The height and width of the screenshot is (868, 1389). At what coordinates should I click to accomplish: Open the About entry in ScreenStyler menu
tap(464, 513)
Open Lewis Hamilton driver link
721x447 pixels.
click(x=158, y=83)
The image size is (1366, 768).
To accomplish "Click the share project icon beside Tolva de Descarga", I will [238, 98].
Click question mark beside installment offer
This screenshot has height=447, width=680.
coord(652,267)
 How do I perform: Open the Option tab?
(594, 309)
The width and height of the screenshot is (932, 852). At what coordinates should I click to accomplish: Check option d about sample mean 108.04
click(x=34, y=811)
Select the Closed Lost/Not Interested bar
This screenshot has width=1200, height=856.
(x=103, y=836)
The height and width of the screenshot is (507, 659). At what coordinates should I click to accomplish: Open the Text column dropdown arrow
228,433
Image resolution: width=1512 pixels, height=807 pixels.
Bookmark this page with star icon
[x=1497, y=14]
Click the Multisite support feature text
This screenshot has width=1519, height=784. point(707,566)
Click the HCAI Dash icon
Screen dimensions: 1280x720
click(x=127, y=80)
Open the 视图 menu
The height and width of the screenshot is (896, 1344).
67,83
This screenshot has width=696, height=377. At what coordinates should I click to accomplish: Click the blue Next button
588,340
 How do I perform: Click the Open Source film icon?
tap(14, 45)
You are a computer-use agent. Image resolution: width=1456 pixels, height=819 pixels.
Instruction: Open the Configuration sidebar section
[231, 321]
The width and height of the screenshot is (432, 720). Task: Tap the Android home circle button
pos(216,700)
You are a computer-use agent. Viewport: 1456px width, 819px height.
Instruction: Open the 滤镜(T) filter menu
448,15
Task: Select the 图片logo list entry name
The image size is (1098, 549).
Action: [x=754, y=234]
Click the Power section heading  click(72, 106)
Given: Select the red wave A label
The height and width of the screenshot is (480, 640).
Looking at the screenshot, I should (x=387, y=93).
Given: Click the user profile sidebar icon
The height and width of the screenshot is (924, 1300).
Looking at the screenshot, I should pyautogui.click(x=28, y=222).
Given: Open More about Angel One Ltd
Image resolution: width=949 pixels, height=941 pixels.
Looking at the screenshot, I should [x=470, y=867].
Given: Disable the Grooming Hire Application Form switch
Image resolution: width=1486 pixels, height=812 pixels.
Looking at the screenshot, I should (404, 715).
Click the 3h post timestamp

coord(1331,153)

++++++++++

▶ What this task involves: Find each line in the records above that contains the string "Select", and copy those lines in full. Capitalization counts.

▶ Result of the exercise:
Select the Closed Lost/Not Interested bar
Task: Select the 图片logo list entry name
Given: Select the red wave A label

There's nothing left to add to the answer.